Input for this task.
******************************

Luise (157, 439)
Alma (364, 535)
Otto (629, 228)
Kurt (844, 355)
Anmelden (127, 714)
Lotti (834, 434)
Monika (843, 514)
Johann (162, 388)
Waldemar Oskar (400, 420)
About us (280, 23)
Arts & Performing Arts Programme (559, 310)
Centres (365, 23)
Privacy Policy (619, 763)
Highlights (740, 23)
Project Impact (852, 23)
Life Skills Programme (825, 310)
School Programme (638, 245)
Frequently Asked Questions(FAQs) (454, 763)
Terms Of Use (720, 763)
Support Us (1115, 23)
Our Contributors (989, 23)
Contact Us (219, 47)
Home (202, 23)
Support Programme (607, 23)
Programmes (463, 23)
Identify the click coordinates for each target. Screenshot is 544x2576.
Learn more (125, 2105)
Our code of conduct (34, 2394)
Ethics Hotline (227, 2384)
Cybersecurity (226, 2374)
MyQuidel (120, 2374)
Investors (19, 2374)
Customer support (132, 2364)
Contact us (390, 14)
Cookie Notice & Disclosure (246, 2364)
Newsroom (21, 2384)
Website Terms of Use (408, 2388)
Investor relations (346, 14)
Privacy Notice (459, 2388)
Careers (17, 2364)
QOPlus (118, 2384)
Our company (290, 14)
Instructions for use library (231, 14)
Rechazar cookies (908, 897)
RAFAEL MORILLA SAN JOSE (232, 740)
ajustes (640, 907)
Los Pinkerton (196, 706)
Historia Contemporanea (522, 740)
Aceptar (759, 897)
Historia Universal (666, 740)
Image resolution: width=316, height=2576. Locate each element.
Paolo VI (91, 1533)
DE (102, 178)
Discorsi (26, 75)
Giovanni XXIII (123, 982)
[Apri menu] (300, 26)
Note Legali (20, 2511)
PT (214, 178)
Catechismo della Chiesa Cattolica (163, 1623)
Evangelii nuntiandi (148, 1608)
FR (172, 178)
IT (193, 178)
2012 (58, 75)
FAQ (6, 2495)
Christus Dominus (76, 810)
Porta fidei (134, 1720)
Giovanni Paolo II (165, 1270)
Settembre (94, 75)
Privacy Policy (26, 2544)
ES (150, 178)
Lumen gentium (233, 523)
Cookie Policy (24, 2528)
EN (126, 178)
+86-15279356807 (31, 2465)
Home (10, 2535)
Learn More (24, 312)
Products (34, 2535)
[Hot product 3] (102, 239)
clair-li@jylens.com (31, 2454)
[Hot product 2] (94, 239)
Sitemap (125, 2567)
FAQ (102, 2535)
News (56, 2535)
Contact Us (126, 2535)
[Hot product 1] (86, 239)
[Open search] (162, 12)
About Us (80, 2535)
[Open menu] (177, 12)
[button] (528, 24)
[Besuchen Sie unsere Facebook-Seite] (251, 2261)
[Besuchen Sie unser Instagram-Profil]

******************************

Problem details. Write out every one of the rows above as a numbered list, omitting any blank lines.

Response for this exercise.
1. Luise (157, 439)
2. Alma (364, 535)
3. Otto (629, 228)
4. Kurt (844, 355)
5. Anmelden (127, 714)
6. Lotti (834, 434)
7. Monika (843, 514)
8. Johann (162, 388)
9. Waldemar Oskar (400, 420)
10. About us (280, 23)
11. Arts & Performing Arts Programme (559, 310)
12. Centres (365, 23)
13. Privacy Policy (619, 763)
14. Highlights (740, 23)
15. Project Impact (852, 23)
16. Life Skills Programme (825, 310)
17. School Programme (638, 245)
18. Frequently Asked Questions(FAQs) (454, 763)
19. Terms Of Use (720, 763)
20. Support Us (1115, 23)
21. Our Contributors (989, 23)
22. Contact Us (219, 47)
23. Home (202, 23)
24. Support Programme (607, 23)
25. Programmes (463, 23)
26. Identify the click coordinates for each target. Screenshot is 544x2576.
27. Learn more (125, 2105)
28. Our code of conduct (34, 2394)
29. Ethics Hotline (227, 2384)
30. Cybersecurity (226, 2374)
31. MyQuidel (120, 2374)
32. Investors (19, 2374)
33. Customer support (132, 2364)
34. Contact us (390, 14)
35. Cookie Notice & Disclosure (246, 2364)
36. Newsroom (21, 2384)
37. Website Terms of Use (408, 2388)
38. Investor relations (346, 14)
39. Privacy Notice (459, 2388)
40. Careers (17, 2364)
41. QOPlus (118, 2384)
42. Our company (290, 14)
43. Instructions for use library (231, 14)
44. Rechazar cookies (908, 897)
45. RAFAEL MORILLA SAN JOSE (232, 740)
46. ajustes (640, 907)
47. Los Pinkerton (196, 706)
48. Historia Contemporanea (522, 740)
49. Aceptar (759, 897)
50. Historia Universal (666, 740)
51. Image resolution: width=316, height=2576. Locate each element.
52. Paolo VI (91, 1533)
53. DE (102, 178)
54. Discorsi (26, 75)
55. Giovanni XXIII (123, 982)
56. [Apri menu] (300, 26)
57. Note Legali (20, 2511)
58. PT (214, 178)
59. Catechismo della Chiesa Cattolica (163, 1623)
60. Evangelii nuntiandi (148, 1608)
61. FR (172, 178)
62. IT (193, 178)
63. 2012 (58, 75)
64. FAQ (6, 2495)
65. Christus Dominus (76, 810)
66. Porta fidei (134, 1720)
67. Giovanni Paolo II (165, 1270)
68. Settembre (94, 75)
69. Privacy Policy (26, 2544)
70. ES (150, 178)
71. Lumen gentium (233, 523)
72. Cookie Policy (24, 2528)
73. EN (126, 178)
74. +86-15279356807 (31, 2465)
75. Home (10, 2535)
76. Learn More (24, 312)
77. Products (34, 2535)
78. [Hot product 3] (102, 239)
79. clair-li@jylens.com (31, 2454)
80. [Hot product 2] (94, 239)
81. Sitemap (125, 2567)
82. FAQ (102, 2535)
83. News (56, 2535)
84. Contact Us (126, 2535)
85. [Hot product 1] (86, 239)
86. [Open search] (162, 12)
87. About Us (80, 2535)
88. [Open menu] (177, 12)
89. [button] (528, 24)
90. [Besuchen Sie unsere Facebook-Seite] (251, 2261)
91. [Besuchen Sie unser Instagram-Profil]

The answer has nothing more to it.